Type: | Package |
Title: | Select Variables for Optimal Clustering |
Version: | 1.2 |
Date: | 2025-04-14 |
Description: | Finding hidden clusters in structured data can be hindered by the presence of masking variables. If not detected, masking variables are used to calculate the overall similarities between units, and therefore the cluster attribution is more imprecise. The algorithm q-vars implements an optimization method to find the variables that most separate units between clusters. In this way, masking variables can be discarded from the data frame and the clustering is more accurate.

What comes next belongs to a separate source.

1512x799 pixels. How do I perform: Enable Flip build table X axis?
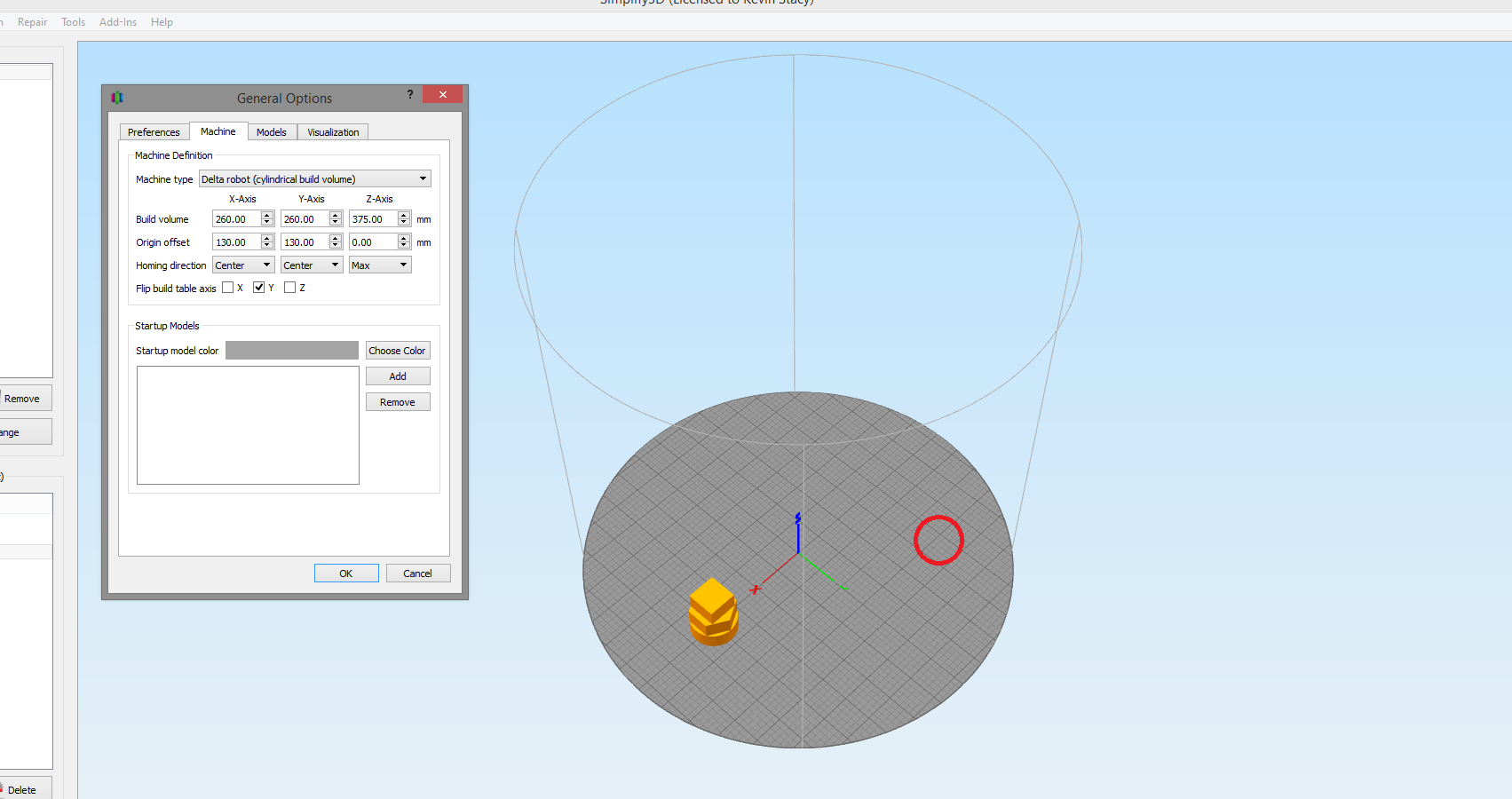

Tests can be found in Benati et al.(2017) <doi:10.1080/01605682.2017.1398206>. |
License: | GPL-2 | GPL-3 [expanded from: GPL (≥ 2)] |
Imports: | Rcpp (≥ 1.0.13), lpSolveAPI |
Suggests: | mclust |
LinkingTo: | Rcpp |
RoxygenNote: | 7.3.2 |
NeedsCompilation: | yes |
Packaged: | 2025-04-14 13:35:21 UTC; stefanobenati |
Author: | Stefano Benati |
Maintainer: | Stefano Benati <stefano.benati@unitn.it> |
Repository: | CRAN |
Date/Publication: | 2025-04-17 07:10:02 UTC |
Selecting Variables for Clustering and Classification
Description
For a given data matrix A and cluster centers/prototypes collected in the matrix P, the functions described here select a subset of variables Q that mostly explains/justifies P as prototypes. The functions are useful to reduce the dimension of the data for classification as they discard masking variables for clustering.
Details
Package: | qVarSel |
Type: | Package |
Version: | 1.1 |
Date: | 2024-11-15 |
License: | gpl-2 |
The package is useful to reduce the variable dimension for clustering. The example below shows the sequence of the operations. First, k-means can applied to the whole data sets, to calculate prototypes P. Then, distances between units U and P are calculated ans stored in a matrix D. Then, apply package subroutine q-VarSelH to select the most important variables. Apply EM optimization on data D for full clustering parameters estimation.
Author(s)
Stefano Benati
Maintainer: Stefano Benati <stefano.benati@unitn.it>
References
S. Benati, S. Garcia Quiles, J. Puerto "Mixed Integer Linear Programming and heuristic methods for feature selection in clustering", Journal of the Operational Research Society, 69:9, (2018), pp. 1379-1395
Examples
# Simulated data with 100 units, 10 true variables,
# 10 masking variables, 2 hidden clusters
n1 = 50
n2 = 50
n_true_var = 10
n_mask_var = 10
g1 = matrix(rnorm(n1*n_true_var, 0, 1), ncol = n_true_var)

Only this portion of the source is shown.